DAR occurs when the construction of experimental sample groups unexpectedly results in an unequal distribution of polymorphic alleles between the groups. This is often due to random chance when selecting group composition, however, may also be compounded by a study’s experimental design (described further below). When unequally-represented polymorphic alleles are also expression quantitative trait loci (eQTLs), expression differences between experimental groups are observed similarly to that of a functional response to an experimental condition (Figure 1). Analysis of gene expression in absence of the consideration of DAR is problematic as the source of differential expression will be unclear.
The presence of DAR is influenced by the nature of an experiment’s design. In studies that select experimental groups from a common sample pool, for example “treatment vs control” designs, DAR is predominantly driven by the isogenicity within the initial pool and the stochastic selection of samples. However, in studies involving the selection of groups based on a genetic feature, for example “mutant vs wild-type”, the presence of DAR is often intensified on the chromosome(s) containing the determining feature. This is because the selection criteria also drives selection for alleles linked to the determining feature (Figure 2).
DAR analysis results in an easy-to-interpret value between 0 and 1 for each genetic feature of interest, where 0 represents identical allelic representation and 1 represents complete diversity. This metric can be used to identify features prone to false-positive calls in Differential Expression analysis, and can be leveraged with statistical methods to alleviate the impact of such artefacts on RNA-seq data.
BiocManager
is recommended for the installation of packages required in this vignette.
BiocManager
handles the installation of packages from both the CRAN and Bioconductor repositories.
if (!"BiocManager" %in% rownames(installed.packages()))
install.packages("BiocManager")
pkgs <- c("tidyverse", "limma", "tadar")
BiocManager::install(pkgs, update = FALSE)
Now we can load the required packages.
library(tidyverse)
library(limma)
library(tadar)
The example data used in this vignette is provided within the tadar
package.
The VCF
file chr1.vcf.bgz
contains multi-sample genotype calls produced from raw RNA-seq FASTQ
data.
The data originates from zebrafish (Danio rerio) brain transcriptomes, and further information can be found in the associated manuscript by Gerken et al. (2023).
The VCF
has been modified to remove headers and other data that are not essential for example purposes, and has been subset to a single chromosome (Chromosome 1).
The GRanges
object chr1_genes
contains gene feature information from the Ensembl database (release version 101) for Danio rerio Chromosome 1 (Cunningham et al. (2022)).

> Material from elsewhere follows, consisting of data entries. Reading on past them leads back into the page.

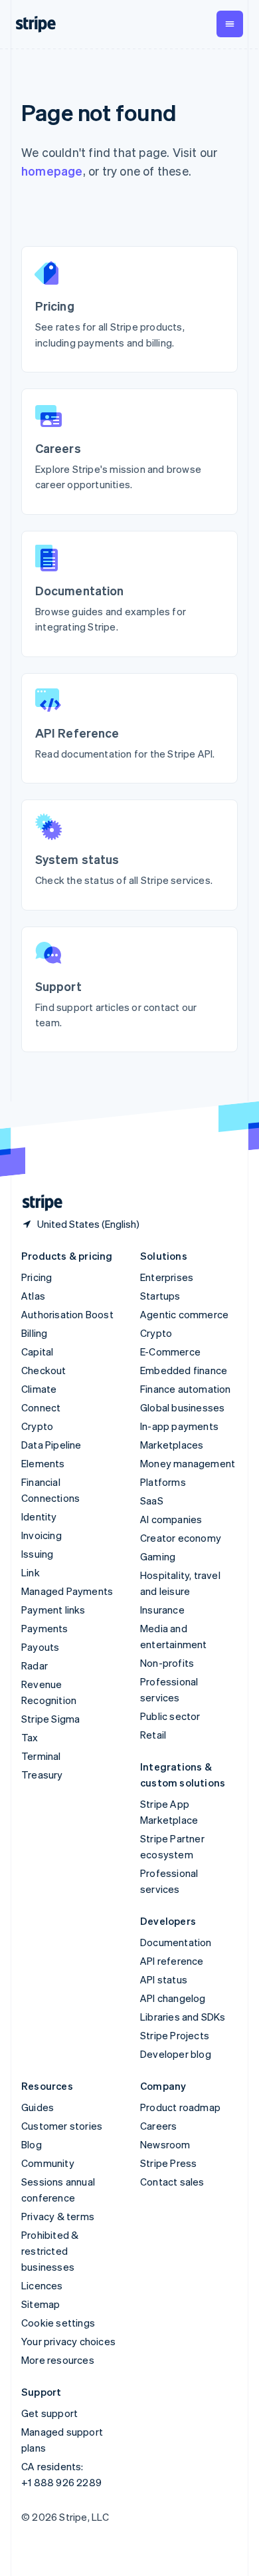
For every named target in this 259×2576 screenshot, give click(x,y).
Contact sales (172, 2181)
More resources (57, 2359)
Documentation (176, 1942)
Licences (42, 2285)
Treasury (42, 1774)
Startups (160, 1295)
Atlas (33, 1295)
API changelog (173, 1998)
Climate (38, 1388)
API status (163, 1979)
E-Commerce (170, 1351)
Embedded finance (183, 1370)
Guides (37, 2107)
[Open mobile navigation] (229, 24)
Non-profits (167, 1662)
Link (30, 1572)
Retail (153, 1734)
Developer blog (175, 2054)
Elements (43, 1463)
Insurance (162, 1609)
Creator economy (180, 1537)
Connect (40, 1407)
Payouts (40, 1646)
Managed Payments (67, 1591)
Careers (158, 2125)
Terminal (41, 1756)
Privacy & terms (57, 2216)
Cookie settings (58, 2322)
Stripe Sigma (50, 1718)
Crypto (37, 1426)
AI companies (171, 1519)
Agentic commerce (184, 1314)
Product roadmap (180, 2107)
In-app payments (179, 1426)
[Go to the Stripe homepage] (37, 1203)
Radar (34, 1665)
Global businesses (182, 1407)
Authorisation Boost (67, 1314)
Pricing (36, 1277)
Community (47, 2163)
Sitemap (40, 2304)
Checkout (43, 1370)
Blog (31, 2144)
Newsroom (165, 2144)
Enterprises (166, 1277)
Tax (30, 1737)
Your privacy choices (68, 2341)
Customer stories (61, 2125)
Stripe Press (168, 2163)
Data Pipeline (51, 1444)
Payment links (53, 1609)
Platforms (163, 1482)
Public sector (170, 1716)
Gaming (157, 1556)
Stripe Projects (174, 2035)
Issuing (37, 1553)
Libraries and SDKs (183, 2016)
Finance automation (185, 1388)
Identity (39, 1516)
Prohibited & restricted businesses (49, 2250)
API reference (172, 1960)
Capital (37, 1351)
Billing (34, 1333)
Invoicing (41, 1535)
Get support (49, 2413)
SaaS (151, 1500)
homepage (52, 170)
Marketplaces (171, 1444)
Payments (44, 1628)
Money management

vcf <- system.file("extdata", "chr1.vcf.bgz", package = "tadar")
data("chr1_genes")
data("chr1_tt")
DAR analysis requires only several lines of code.
This section provides an overview of DAR analysis with tadar
, and exists as a reference for those familiar with the process.
See the next section if you seek a detailed walkthrough.
First load the required packages.
library(tidyverse)
library(limma)
library(tadar)
Then define the input objects.
vcf <- system.file("extdata", "chr1.vcf.bgz", package="tadar")
data("chr1_genes")
data("chr1_tt")
groups <- list(
group1 = paste0("sample", 1:6),
group2 = paste0("sample", 7:13)
)
contrasts <- makeContrasts(
group1v2 = group1 - group2,
levels = names(groups)
)
region_loci <- 5
Now use the base
pipe to assign DAR values to genes based on their surrounding region.
gene_dar <- readGenotypes(vcf) |>
countAlleles(groups = groups) |>
filterLoci() |>
countsToProps() |>
dar(contrasts = contrasts, region_loci = region_loci) |>
flipRanges(extend_edges = TRUE) |>
assignFeatureDar(features = chr1_genes, dar_val = "region")
Lastly, use the gene-level DAR values to moderate the corresponding p-values from differential gene expression analysis.
chr1_tt <- merge(chr1_tt, mcols(gene_dar$group1v2), sort = FALSE)
chr1_tt$darP <- modP(chr1_tt$PValue, chr1_tt$dar)
DAR analysis is performed by incorporating single nucleotide-level genotype calls from variant calling software.
We recommend the GATK best practices workflow for RNAseq short variant discovery (SNPs + Indels) as a reference for the generation of data required to begin DAR analysis.
However, should individual genomes be also available for the experimental samples, these can add significant important information.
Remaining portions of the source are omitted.